Passage provided:
Bridging the gap: democracy between old models and new realities
"Eighty hours of debate, several dozen encounters, more than 200 experts from around the globe and 1500 participants representing 120 countries". This is the assessment of the first Strasbourg World Forum for Democracy made by Senior Co-ordinator Jean-Louis Laurens, during the closing ceremony.
The aim of this first Forum was not to find global consensus on democracy, but rather to allow discussions and exchanges of experience between politicians, global leaders and members of the civil society to identify possible answers to challenges arising in today's societies.
What are the forces shaping democratic societies in the future? Will the emerging voices of the Arab Spring bring about lasting stability? And can they be a source of inspiration for reforms in established Western democracies? By confronting conventional concepts with new realities, the Forum gauged how democracies can satisfy the expectations of citizens and adapt to their different values and traditions.
During the closing ceremony, the writer and Egyptian militant Nawal El Saadawi took a troubling look at where democracy stands today, as it responds to the challenges of the present crisis. She called for innovation in the economic system and education and for a change in media behaviour and religious approaches. "Democracy is a daily commitment for each responsible citizen. Democracy is a way of living. It is impossible to establish and to make democracy alive without valuing justice, liberty, dignity and human rights".
Nawal El Saadawi expressed the wish that future Forums: "stop treating the symptoms, and rather search for the causes of the disease" of our democratic systems.

Data extract:
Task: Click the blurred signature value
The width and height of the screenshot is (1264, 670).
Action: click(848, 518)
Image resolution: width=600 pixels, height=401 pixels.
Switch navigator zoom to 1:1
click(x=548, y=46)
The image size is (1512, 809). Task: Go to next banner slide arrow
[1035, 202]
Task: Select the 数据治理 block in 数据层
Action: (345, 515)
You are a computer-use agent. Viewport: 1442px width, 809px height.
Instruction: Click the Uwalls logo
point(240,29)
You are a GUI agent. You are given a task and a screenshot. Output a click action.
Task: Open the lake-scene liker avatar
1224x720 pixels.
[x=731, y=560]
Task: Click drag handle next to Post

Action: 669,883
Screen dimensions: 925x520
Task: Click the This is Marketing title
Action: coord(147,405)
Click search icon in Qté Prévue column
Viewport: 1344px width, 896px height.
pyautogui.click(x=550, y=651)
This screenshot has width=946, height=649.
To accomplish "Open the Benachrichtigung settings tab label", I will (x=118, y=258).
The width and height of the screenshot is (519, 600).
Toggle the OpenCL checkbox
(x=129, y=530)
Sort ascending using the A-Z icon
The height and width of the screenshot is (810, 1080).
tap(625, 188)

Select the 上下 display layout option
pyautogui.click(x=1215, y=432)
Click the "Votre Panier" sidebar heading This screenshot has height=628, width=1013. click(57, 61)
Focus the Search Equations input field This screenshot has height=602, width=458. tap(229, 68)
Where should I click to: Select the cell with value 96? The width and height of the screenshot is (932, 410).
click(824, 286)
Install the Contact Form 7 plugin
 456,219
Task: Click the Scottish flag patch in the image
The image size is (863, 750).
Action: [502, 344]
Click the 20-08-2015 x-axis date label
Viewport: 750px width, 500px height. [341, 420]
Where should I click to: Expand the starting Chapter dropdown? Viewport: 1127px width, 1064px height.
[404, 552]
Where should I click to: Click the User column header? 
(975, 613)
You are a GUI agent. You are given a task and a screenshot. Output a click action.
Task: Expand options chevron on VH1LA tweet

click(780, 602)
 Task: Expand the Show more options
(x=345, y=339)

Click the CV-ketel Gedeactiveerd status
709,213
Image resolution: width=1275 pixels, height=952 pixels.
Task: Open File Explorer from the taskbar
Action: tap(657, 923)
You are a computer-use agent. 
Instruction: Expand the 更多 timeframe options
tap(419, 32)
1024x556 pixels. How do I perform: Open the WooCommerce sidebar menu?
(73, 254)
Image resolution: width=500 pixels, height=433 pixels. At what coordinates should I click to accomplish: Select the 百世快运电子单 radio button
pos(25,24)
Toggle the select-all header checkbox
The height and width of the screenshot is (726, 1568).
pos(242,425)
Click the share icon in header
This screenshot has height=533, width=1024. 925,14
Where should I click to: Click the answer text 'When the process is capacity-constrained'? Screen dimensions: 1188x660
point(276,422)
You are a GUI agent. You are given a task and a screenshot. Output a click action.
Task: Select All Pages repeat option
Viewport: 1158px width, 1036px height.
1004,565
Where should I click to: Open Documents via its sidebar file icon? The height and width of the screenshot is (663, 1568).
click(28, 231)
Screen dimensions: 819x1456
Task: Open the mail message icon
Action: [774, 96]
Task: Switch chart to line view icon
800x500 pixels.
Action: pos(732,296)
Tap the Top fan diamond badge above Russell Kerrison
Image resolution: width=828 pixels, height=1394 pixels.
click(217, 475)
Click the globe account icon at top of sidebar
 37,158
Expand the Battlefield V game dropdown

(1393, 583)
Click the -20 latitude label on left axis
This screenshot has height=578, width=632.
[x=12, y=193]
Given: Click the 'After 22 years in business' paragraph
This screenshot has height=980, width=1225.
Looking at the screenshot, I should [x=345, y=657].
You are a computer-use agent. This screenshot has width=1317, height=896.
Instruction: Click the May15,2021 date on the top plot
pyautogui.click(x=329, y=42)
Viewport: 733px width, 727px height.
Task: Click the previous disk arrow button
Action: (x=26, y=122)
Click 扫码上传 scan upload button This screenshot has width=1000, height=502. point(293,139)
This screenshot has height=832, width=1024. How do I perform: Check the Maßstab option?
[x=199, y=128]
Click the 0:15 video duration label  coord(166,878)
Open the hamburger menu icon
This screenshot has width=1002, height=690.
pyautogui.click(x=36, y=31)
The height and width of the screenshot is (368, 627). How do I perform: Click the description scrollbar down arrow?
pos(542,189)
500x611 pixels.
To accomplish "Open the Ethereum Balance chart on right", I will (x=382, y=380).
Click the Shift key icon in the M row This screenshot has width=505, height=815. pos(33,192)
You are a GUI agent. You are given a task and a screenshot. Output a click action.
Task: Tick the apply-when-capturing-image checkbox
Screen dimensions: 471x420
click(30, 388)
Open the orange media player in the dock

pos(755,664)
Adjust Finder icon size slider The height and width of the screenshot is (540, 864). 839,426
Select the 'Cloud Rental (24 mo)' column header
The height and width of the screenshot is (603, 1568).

Activity A:
Condense the paragraph of the article on the World Forum for Democracy that begins "During the closing ceremony, the writer" into a short bulleted list that keeps its main facts.
Activity B:
Reproduce word for word the part of the article on the World Forum for Democracy starting with "What are the" and going on through "values and traditions.".
None of the records are required for this work.

Final answer A:
- At the closing ceremony, Egyptian writer and militant Nawal El Saadawi gave a troubling view of democracy's current state amid the present crisis.
- She called for innovation in the economic system and in education.
- She also called for changes in media behavior and religious approaches.
- She described democracy as a daily commitment and a way of living for every responsible citizen.
- She said democracy cannot be established or kept alive without valuing justice, liberty, dignity and human rights.

Final answer B:
What are the forces shaping democratic societies in the future? Will the emerging voices of the Arab Spring bring about lasting stability? And can they be a source of inspiration for reforms in established Western democracies? By confronting conventional concepts with new realities, the Forum gauged how democracies can satisfy the expectations of citizens and adapt to their different values and traditions.